Hi Fellow Nissan Lovers. I own a 1992 Nissan Maxima SE 5 speed. I bought this car brand new and have kept it stored during east coast winters. The car has 225,000 KM, and naturally is begining to show little annoyances. First the Variable Cam Covers need to be changed, (ticking sound makes it sound like a diesel when the engine is cold) But the one issue that I cannot figure out is the daytime running lights. The right headlight will shut down and my left High Beam turns on to full capacity. What is the solution? Please someone help.


----------



## Razor05 (Apr 19, 2007)

Fredab62 said:


> Hi Fellow Nissan Lovers. I own a 1992 Nissan Maxima SE 5 speed. I bought this car brand new and have kept it stored during east coast winters. The car has 225,000 KM, and naturally is begining to show little annoyances. First the Variable Cam Covers need to be changed, (ticking sound makes it sound like a diesel when the engine is cold) But the one issue that I cannot figure out is the daytime running lights. The right headlight will shut down and my left High Beam turns on to full capacity. What is the solution? Please someone help.


I had the same problem with a 94 Pathfinder I used to own. I was told in was in the daytime running light module, located on the passenger side beside the battery on the outer fender. Supposedly it was the soldered connections in the module itself. I tried resoldering all the connections I could. It did help but not 100%. I could have bought a new one ($150CDN), but I was selling the vehicle. It's something you can try.


----------



## Fredab62 (Mar 31, 2007)

Hello Razor05

Thanks for your great help. I did not know Pathfinders encountered the same problem. I never really checked with Nissan to see if this was a common problem with all their car lineup. I shall try what you suggested, and if this fails I will buy the running light module. I will let you know the outcome. Thanks again.


----------



## Razor05 (Apr 19, 2007)

Fredab62 said:


> Hello Razor05
> 
> Thanks for your great help. I did not know Pathfinders encountered the same problem. I never really checked with Nissan to see if this was a common problem with all their car lineup. I shall try what you suggested, and if this fails I will buy the running light module. I will let you know the outcome. Thanks again.
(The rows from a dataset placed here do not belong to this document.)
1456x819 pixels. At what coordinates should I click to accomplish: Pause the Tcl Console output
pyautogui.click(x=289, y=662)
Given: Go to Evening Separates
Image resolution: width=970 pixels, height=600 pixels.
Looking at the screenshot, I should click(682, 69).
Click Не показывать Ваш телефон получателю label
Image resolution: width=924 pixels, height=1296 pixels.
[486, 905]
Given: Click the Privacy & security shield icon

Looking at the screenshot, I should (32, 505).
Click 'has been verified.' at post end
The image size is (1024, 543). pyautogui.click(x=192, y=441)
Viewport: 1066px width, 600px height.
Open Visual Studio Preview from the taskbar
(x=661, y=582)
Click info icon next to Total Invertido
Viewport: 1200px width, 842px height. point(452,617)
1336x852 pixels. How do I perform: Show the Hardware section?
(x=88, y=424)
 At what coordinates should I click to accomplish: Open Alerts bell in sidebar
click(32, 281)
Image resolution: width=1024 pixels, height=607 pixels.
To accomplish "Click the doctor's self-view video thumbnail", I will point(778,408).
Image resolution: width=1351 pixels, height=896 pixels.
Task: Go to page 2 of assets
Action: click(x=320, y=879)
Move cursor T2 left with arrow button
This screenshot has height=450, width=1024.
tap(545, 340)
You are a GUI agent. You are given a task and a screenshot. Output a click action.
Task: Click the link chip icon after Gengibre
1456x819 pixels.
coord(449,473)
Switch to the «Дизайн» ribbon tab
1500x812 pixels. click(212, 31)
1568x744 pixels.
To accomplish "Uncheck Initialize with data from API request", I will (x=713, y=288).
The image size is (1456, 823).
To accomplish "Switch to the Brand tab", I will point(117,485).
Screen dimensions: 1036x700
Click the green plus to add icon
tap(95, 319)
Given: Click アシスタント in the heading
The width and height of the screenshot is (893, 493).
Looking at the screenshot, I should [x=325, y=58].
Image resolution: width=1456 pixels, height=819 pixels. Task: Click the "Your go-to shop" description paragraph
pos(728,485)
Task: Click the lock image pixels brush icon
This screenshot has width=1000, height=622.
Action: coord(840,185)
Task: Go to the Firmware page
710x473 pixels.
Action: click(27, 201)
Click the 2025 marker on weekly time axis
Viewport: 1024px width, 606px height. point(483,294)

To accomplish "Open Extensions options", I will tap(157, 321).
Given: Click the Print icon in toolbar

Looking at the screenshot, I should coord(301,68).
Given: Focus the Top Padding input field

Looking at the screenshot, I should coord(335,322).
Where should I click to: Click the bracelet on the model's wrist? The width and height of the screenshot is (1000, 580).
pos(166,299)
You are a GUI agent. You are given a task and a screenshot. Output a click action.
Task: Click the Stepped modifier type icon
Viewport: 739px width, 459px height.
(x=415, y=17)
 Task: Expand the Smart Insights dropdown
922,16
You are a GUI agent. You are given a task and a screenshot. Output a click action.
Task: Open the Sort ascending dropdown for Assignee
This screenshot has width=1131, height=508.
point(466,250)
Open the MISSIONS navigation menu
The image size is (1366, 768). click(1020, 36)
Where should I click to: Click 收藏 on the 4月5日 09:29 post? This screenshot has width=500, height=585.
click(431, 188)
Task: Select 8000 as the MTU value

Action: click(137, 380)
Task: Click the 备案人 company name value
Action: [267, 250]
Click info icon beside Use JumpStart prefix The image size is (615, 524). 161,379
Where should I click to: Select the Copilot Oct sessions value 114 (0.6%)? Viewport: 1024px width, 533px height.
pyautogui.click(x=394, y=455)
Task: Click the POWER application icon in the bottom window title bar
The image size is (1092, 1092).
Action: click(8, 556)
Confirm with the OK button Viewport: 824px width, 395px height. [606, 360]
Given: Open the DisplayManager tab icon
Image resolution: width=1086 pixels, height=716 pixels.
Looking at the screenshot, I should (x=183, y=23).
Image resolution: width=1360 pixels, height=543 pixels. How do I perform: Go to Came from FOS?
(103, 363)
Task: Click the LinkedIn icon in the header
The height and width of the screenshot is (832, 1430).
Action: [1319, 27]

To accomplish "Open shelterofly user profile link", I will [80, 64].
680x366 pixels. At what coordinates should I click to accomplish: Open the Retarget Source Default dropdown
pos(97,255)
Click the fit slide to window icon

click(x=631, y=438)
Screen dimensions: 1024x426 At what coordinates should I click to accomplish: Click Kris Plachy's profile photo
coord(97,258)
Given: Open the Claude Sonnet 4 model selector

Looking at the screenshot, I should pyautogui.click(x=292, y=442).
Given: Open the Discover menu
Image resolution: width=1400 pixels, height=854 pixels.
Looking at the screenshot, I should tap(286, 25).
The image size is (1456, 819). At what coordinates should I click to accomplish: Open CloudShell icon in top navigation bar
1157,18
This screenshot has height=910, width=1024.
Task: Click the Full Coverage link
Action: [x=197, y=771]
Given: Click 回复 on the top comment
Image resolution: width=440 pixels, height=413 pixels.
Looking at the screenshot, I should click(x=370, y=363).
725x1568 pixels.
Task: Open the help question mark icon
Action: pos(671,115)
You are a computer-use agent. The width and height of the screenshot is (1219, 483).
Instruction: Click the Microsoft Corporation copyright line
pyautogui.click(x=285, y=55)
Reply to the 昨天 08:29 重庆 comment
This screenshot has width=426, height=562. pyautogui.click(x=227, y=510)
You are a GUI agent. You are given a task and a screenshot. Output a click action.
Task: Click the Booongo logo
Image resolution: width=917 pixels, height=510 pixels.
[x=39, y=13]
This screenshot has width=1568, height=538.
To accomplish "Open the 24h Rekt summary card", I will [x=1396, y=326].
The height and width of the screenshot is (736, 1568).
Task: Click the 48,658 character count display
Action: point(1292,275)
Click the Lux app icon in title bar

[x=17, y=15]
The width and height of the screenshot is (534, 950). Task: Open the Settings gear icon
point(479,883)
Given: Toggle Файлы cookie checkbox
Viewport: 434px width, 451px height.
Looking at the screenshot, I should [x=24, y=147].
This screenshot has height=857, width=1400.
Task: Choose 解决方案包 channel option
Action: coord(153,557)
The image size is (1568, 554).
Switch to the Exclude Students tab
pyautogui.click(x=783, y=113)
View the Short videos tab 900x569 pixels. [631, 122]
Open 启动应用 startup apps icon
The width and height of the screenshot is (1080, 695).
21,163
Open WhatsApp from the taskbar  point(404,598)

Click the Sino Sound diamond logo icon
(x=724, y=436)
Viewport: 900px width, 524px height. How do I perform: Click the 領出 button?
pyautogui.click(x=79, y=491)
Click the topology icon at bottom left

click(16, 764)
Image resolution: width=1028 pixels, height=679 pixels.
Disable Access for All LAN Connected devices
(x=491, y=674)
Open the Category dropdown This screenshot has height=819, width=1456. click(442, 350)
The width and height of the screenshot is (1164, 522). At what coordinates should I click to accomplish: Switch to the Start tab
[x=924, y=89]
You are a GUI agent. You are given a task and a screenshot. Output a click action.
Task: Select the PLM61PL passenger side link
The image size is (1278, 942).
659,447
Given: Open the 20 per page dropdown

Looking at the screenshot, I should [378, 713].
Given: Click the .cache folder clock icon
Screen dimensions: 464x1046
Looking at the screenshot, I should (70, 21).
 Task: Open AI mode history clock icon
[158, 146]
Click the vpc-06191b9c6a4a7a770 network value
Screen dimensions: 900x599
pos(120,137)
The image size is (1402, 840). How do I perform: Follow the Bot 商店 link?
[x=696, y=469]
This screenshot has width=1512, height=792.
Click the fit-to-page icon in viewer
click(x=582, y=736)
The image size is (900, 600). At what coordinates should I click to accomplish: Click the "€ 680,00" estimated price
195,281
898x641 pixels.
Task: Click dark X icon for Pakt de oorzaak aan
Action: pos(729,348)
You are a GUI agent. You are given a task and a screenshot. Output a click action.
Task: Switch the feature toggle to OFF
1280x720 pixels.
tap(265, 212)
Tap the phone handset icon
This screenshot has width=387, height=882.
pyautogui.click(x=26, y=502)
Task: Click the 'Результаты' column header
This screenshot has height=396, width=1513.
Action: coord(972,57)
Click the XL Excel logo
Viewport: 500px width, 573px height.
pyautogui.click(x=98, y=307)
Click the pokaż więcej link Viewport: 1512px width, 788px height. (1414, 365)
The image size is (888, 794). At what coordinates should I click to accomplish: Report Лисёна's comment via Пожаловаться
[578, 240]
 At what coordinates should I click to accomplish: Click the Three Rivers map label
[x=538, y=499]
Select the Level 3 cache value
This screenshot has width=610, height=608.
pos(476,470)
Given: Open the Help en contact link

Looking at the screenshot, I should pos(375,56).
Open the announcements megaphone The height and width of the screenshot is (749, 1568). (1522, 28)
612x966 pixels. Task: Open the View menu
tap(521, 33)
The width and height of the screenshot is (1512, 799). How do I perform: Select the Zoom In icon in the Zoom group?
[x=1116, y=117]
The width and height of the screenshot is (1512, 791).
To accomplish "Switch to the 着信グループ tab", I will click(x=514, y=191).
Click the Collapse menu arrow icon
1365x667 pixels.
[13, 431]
Your welcome. It was actually a Nissan mechanic who suggested that. He said that over time, those soldered joints need to be redone. You might want to check if you can return the module if that isn't it. I know here, I wasn't able to do that. I'm curious to see if that solves your problem.


----------



## mayfew (Aug 18, 2004)

I had the same problem a 99 maxima. when one of the head lights went out I replaced the bulb, but after a few minutes of driving the other headlight would go out. I was told that daytime running module was broken but the cost to replace it was too much. then I was told to change both of the bulbs at the same time with the same brand. turns out sometimes when the different brand of bulbs operate on the same circuit it "messes" with the daytime running module. After I changed both bulbs the problem went away.


----------